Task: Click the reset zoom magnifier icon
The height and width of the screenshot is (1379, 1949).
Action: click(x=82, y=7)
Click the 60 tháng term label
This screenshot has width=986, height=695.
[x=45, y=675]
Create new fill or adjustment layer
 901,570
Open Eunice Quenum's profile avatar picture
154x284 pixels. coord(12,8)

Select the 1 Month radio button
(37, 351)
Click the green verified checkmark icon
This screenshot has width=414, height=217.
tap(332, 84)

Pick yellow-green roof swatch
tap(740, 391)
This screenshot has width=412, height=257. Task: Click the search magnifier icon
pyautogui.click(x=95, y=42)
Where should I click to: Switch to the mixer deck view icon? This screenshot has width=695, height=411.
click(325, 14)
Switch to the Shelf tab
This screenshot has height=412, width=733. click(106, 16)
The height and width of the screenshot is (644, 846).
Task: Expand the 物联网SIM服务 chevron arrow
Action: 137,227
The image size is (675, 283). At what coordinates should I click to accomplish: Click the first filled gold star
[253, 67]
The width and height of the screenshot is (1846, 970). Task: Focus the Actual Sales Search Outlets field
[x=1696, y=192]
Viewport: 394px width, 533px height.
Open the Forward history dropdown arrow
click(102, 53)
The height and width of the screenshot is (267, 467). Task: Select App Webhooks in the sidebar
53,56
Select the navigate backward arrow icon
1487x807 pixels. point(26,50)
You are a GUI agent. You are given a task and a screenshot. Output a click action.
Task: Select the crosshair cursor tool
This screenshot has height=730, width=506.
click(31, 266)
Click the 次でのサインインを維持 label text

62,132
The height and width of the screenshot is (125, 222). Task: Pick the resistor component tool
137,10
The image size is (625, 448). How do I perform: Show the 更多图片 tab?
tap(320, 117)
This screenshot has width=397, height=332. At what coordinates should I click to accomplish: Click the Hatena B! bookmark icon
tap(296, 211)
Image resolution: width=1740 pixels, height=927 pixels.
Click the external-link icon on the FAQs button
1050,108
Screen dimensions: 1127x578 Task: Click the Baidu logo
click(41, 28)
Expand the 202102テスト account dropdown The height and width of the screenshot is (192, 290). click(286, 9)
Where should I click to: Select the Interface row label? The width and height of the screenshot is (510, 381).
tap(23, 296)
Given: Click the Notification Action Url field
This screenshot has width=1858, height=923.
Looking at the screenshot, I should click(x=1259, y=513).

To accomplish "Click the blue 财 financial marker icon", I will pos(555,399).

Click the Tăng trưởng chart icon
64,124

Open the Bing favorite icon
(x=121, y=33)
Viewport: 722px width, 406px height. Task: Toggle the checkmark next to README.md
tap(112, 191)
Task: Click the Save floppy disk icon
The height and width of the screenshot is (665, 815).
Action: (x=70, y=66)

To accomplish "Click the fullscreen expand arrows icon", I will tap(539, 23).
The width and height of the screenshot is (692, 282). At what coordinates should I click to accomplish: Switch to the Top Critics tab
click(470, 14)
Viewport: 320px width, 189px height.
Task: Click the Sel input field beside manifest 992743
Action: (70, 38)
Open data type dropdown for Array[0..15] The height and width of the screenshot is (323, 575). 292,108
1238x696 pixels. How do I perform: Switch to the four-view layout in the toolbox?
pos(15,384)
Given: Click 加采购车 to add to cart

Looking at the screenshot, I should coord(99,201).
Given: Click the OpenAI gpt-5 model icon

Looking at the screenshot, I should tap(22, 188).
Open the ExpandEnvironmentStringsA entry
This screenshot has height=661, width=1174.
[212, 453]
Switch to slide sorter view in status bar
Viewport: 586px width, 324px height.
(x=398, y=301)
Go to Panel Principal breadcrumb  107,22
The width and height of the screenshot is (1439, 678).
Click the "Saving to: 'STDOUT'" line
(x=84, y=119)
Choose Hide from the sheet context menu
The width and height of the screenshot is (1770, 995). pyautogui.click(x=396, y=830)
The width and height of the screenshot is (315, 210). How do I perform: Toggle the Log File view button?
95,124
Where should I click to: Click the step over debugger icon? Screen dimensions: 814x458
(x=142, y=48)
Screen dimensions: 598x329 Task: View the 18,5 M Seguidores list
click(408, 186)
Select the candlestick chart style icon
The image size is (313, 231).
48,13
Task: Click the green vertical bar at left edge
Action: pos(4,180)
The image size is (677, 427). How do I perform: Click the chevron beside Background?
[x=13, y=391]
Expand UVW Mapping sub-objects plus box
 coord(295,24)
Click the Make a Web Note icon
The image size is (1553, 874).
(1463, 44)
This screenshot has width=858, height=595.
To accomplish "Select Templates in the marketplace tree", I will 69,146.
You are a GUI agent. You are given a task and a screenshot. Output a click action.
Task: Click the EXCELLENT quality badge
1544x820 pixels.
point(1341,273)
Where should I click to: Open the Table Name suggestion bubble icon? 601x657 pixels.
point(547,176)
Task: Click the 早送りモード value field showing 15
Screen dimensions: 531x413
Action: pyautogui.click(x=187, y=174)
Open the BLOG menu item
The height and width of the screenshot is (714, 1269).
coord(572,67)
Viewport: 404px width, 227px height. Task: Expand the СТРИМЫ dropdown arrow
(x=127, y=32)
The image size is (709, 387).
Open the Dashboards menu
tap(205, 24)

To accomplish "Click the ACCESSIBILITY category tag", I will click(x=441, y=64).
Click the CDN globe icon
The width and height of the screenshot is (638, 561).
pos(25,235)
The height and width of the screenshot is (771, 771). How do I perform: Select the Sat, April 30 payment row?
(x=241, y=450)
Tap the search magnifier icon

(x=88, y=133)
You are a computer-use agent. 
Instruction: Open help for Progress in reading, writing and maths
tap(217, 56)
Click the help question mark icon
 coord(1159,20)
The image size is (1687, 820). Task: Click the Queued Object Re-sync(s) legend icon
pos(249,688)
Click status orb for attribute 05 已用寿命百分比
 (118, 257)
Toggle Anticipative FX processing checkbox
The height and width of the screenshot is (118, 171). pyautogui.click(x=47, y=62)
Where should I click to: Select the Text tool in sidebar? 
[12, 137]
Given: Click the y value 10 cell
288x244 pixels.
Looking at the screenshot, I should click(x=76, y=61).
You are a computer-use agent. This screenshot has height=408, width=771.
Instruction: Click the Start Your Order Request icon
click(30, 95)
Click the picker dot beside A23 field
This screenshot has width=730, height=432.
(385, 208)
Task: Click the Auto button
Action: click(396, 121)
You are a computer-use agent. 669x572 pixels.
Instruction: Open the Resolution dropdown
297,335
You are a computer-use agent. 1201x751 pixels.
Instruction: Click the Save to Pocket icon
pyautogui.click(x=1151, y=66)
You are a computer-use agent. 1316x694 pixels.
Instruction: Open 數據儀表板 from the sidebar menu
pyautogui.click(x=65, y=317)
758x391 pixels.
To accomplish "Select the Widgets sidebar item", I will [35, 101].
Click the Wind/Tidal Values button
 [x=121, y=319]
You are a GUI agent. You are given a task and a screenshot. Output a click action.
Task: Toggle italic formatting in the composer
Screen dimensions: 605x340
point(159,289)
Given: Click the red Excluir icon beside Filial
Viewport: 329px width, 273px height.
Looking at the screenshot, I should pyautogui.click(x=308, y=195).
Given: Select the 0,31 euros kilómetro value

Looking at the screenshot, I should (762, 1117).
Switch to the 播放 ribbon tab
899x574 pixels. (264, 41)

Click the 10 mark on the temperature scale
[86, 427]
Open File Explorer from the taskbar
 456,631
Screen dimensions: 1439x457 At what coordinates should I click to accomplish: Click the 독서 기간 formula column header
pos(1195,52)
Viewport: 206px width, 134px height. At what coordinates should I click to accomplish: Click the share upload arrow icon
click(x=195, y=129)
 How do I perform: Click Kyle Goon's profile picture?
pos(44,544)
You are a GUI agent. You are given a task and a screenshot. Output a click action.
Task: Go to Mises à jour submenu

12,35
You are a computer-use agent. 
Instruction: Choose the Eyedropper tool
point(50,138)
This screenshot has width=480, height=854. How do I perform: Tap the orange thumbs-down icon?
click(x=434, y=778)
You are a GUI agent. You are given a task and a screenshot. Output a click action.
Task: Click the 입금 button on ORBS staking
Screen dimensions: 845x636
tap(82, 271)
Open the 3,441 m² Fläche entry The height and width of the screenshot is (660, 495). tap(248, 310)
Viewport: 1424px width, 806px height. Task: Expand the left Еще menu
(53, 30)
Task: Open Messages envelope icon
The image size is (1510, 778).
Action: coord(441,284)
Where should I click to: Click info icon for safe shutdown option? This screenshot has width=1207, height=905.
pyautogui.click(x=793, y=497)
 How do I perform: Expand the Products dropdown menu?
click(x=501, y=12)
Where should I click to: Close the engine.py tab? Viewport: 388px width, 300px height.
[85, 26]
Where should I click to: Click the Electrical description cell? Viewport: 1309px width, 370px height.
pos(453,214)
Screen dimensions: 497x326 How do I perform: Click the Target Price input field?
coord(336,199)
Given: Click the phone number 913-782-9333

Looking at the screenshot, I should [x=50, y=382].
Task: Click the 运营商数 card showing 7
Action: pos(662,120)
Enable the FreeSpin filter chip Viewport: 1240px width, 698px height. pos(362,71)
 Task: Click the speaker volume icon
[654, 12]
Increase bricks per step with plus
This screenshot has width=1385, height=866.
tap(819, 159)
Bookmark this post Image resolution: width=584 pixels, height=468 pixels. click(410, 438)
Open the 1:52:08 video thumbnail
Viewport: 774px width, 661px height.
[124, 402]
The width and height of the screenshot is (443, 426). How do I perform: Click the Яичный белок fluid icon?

----

### AIM:
Could you rewrite the entries between the line holding "Choose Hide from the sheet context menu" and the line holding "[x=13, y=391]", inclusive, with "How do I perform" swapped for "How would I carry out" and everything else left unchanged?

### EXERCISE RESULT:
Choose Hide from the sheet context menu
The width and height of the screenshot is (1770, 995). pyautogui.click(x=396, y=830)
The width and height of the screenshot is (315, 210). How would I carry out: Toggle the Log File view button?
95,124
Where should I click to: Click the step over debugger icon? Screen dimensions: 814x458
(x=142, y=48)
Screen dimensions: 598x329 Task: View the 18,5 M Seguidores list
click(408, 186)
Select the candlestick chart style icon
The image size is (313, 231).
48,13
Task: Click the green vertical bar at left edge
Action: pos(4,180)
The image size is (677, 427). How would I carry out: Click the chevron beside Background?
[x=13, y=391]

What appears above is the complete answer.